— Your assignment —
Which lines to output? The line containing "868x489 pixels." and every line after it in the data below, each copied exactly.

— Task input —

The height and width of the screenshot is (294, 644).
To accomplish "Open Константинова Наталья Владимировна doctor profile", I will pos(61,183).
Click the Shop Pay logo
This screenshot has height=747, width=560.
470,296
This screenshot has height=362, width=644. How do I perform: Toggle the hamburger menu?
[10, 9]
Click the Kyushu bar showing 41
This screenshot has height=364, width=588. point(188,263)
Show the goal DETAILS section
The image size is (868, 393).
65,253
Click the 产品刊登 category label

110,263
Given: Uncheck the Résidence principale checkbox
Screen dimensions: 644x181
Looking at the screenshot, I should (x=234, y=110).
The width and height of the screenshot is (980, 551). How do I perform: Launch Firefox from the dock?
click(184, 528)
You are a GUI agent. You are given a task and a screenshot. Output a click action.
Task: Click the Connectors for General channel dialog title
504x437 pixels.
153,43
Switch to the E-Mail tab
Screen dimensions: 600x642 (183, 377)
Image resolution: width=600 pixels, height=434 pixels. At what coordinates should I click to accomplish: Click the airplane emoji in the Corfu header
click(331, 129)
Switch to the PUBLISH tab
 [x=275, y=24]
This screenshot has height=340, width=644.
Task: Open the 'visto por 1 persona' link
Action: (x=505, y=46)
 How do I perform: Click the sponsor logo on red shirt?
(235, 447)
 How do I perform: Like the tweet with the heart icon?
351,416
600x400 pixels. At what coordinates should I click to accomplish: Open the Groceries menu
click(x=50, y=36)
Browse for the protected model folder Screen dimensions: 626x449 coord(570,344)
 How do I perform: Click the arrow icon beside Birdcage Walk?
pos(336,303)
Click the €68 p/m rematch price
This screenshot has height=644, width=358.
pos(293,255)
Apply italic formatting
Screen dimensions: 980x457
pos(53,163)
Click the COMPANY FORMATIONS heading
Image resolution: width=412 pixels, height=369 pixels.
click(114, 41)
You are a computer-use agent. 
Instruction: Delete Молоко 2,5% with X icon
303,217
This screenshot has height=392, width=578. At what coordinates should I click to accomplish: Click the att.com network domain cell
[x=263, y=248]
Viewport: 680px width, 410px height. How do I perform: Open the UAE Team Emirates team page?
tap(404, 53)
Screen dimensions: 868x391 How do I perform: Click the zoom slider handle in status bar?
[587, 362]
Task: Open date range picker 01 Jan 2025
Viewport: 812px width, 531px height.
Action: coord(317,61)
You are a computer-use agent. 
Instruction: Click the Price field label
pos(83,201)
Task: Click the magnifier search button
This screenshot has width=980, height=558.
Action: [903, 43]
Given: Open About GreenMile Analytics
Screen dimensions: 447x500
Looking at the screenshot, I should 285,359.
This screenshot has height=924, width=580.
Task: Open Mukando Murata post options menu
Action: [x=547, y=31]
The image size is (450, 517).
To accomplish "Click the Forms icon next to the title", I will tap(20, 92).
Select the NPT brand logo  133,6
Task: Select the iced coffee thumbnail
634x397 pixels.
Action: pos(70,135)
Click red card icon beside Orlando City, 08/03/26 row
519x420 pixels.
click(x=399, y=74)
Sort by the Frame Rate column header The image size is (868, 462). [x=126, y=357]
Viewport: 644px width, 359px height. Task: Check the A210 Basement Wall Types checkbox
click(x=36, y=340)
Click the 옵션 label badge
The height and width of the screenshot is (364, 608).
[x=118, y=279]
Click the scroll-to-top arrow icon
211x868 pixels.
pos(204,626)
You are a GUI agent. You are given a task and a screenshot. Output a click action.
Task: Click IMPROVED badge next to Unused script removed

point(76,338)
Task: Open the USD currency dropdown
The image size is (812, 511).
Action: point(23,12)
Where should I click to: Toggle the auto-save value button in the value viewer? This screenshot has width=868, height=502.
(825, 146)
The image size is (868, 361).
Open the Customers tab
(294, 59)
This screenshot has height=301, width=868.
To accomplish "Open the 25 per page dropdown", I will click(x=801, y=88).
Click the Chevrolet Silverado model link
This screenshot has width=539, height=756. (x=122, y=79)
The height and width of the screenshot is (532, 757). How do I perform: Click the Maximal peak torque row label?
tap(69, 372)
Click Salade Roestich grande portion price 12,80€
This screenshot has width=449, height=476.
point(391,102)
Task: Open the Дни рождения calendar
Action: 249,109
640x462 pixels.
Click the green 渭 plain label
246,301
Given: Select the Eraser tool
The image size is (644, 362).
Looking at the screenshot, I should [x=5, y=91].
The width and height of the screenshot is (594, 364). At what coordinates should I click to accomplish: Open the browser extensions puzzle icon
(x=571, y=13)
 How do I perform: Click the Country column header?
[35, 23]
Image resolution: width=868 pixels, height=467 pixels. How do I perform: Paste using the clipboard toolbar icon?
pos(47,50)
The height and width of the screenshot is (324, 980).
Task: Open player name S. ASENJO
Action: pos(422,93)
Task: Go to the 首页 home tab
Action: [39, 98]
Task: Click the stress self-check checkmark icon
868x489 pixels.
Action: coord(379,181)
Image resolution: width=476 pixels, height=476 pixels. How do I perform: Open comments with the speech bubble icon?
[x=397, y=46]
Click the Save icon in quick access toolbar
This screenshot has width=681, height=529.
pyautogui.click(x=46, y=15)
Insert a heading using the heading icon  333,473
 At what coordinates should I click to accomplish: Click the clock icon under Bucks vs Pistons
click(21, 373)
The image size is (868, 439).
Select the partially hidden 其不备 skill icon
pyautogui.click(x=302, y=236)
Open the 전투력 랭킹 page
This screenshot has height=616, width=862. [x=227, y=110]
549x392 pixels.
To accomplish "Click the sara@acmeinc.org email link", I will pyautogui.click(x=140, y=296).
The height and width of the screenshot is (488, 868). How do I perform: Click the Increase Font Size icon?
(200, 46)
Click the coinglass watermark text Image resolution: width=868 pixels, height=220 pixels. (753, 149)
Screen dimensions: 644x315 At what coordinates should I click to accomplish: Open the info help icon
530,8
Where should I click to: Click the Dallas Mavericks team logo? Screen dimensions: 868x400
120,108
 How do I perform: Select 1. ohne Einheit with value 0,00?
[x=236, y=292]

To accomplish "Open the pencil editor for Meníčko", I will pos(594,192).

— Written solution —
868x489 pixels.
Action: coord(379,181)
Image resolution: width=476 pixels, height=476 pixels. How do I perform: Open comments with the speech bubble icon?
[x=397, y=46]
Click the Save icon in quick access toolbar
This screenshot has width=681, height=529.
pyautogui.click(x=46, y=15)
Insert a heading using the heading icon  333,473
 At what coordinates should I click to accomplish: Click the clock icon under Bucks vs Pistons
click(21, 373)
The image size is (868, 439).
Select the partially hidden 其不备 skill icon
pyautogui.click(x=302, y=236)
Open the 전투력 랭킹 page
This screenshot has height=616, width=862. [x=227, y=110]
549x392 pixels.
To accomplish "Click the sara@acmeinc.org email link", I will pyautogui.click(x=140, y=296).
The height and width of the screenshot is (488, 868). How do I perform: Click the Increase Font Size icon?
(200, 46)
Click the coinglass watermark text Image resolution: width=868 pixels, height=220 pixels. (753, 149)
Screen dimensions: 644x315 At what coordinates should I click to accomplish: Open the info help icon
530,8
Where should I click to: Click the Dallas Mavericks team logo? Screen dimensions: 868x400
120,108
 How do I perform: Select 1. ohne Einheit with value 0,00?
[x=236, y=292]

To accomplish "Open the pencil editor for Meníčko", I will pos(594,192).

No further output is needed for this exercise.